U.S. Department of Labor certifies Delaware auto workers as eligible to apply for Trade Adjustment Assistance

WASHINGTON — The U.S. Department of Labor today announced that workers from General Motors in Wilmington, Del., are eligible to apply for Trade Adjustment Assistance (TAA).

"I know that so many Delaware families are hurting because of the auto layoffs throughout our state," said Vice President Joe Biden. "This announcement is a step forward and an opportunity for many Delawareans who lost their jobs at General Motors in Wilmington to re-enter the workforce in promising, regional industries."

Workers covered by this Trade Adjustment Assistance certification will be contacted by the state with instructions on how to apply for individual benefits and services. Those who apply may receive case management and re-employment services, training in new occupational skills and trade readjustment allowances that provide income support for workers enrolled in training. Some workers may also receive job search and relocation allowances, and the Health Coverage Tax Credit (HCTC).

"Work reductions and layoffs remain a part of our current economic reality, and the Department of Labor will not waiver in helping trade-impacted workers re-enter the workforce," said Secretary of Labor Hilda L. Solis.
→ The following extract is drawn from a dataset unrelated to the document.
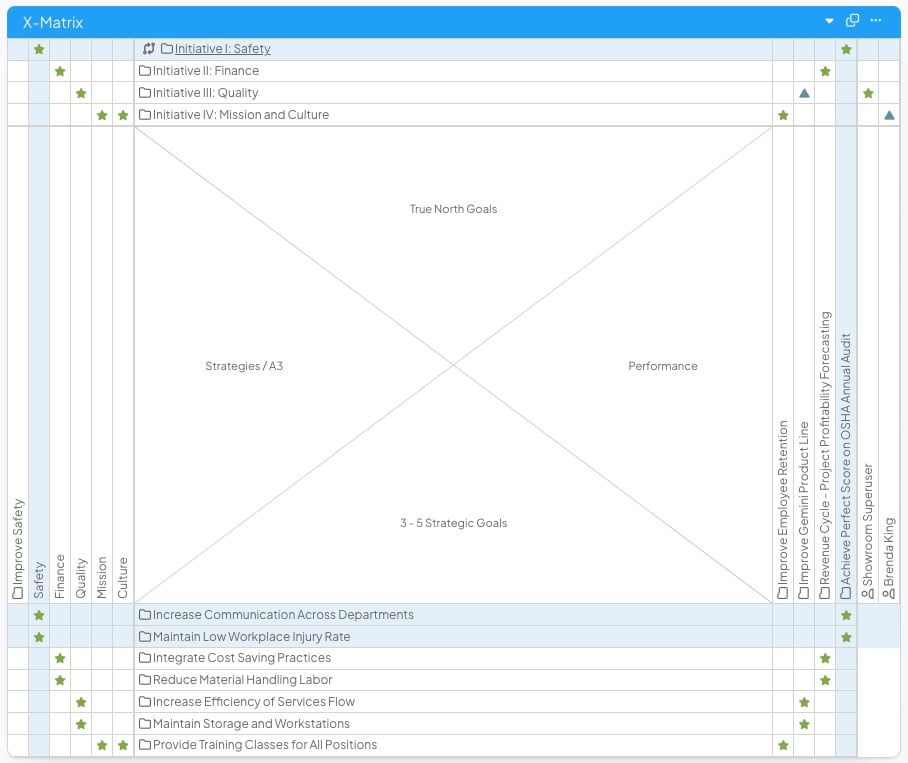Click the blue triangle in Initiative III row
Screen dimensions: 908x763
click(804, 93)
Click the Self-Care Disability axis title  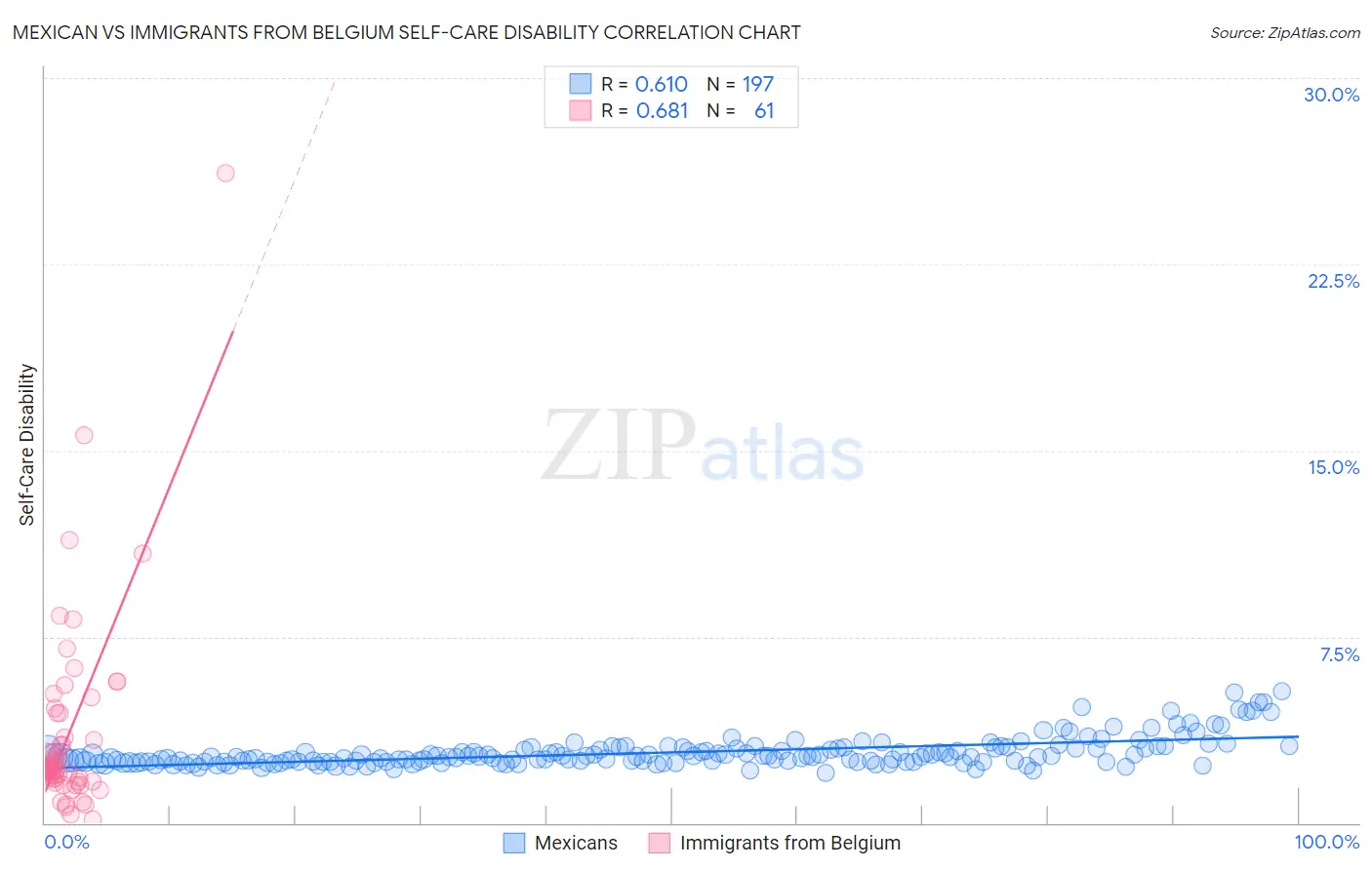(x=27, y=445)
State and federal officials had the following comments about this announcement:

"Delaware's GM workers gave years of their lives to that plant, and I am very pleased the Obama-Biden Administration is helping to give them the opportunity to learn new skills to become a part of Delaware's economic future," said Gov. Jack Markell.

"Trade Adjustment Assistance will help our auto workers and their families get through this challenging time," said Sen. Tom Carper. "Delaware's auto workers are one of the best workforces in the nation. We must help them get back to work. "

"While nothing can undo the plant closings and resulting job loss, this is welcome news," said Sen. Ted Kaufman. "This is key to our economic well-being: getting skilled, hard-working Delawareans trained and supported so they can get back into the workforce. TAA is a substantial step, but much more needs to be done before we can consider our economy ‘recovered' – and I won't rest until we get there."

"Many of the auto workers in Delaware who have recently lost their jobs are eligible for training, job search and other federal assistance under TAA," said Rep. Mike Castle. "Sustainable economic growth is our long-term priority right now, but these programs can be very useful to individuals in need, and I hope Delawareans who qualify will take full advantage of such opportunities during these challenging times."

"This action will now allow workers from the Wilmington GM plant to receive needed TAA assistance while they seek new employment," added Dr. Ed Montgomery, executive director of the White House Council on Automotive Communities and Workers. "This assistance will provide much needed help to them and their families during this trying economic time. The administration is committed to helping grow the economy to creating good jobs for these and other laid off workers."

Workers 50 years of age and older may elect to receive Re-employment Trade Adjustment Assistance (RTAA). If a worker obtains new employment at wages less than $55,000 and less than those earned in adversely affected employment, the RTAA program will pay 50 percent of the difference between the old wage and the new wage, up to $12,000 over a two-year period. RTAA participants may also be eligible for retraining and the HCTC.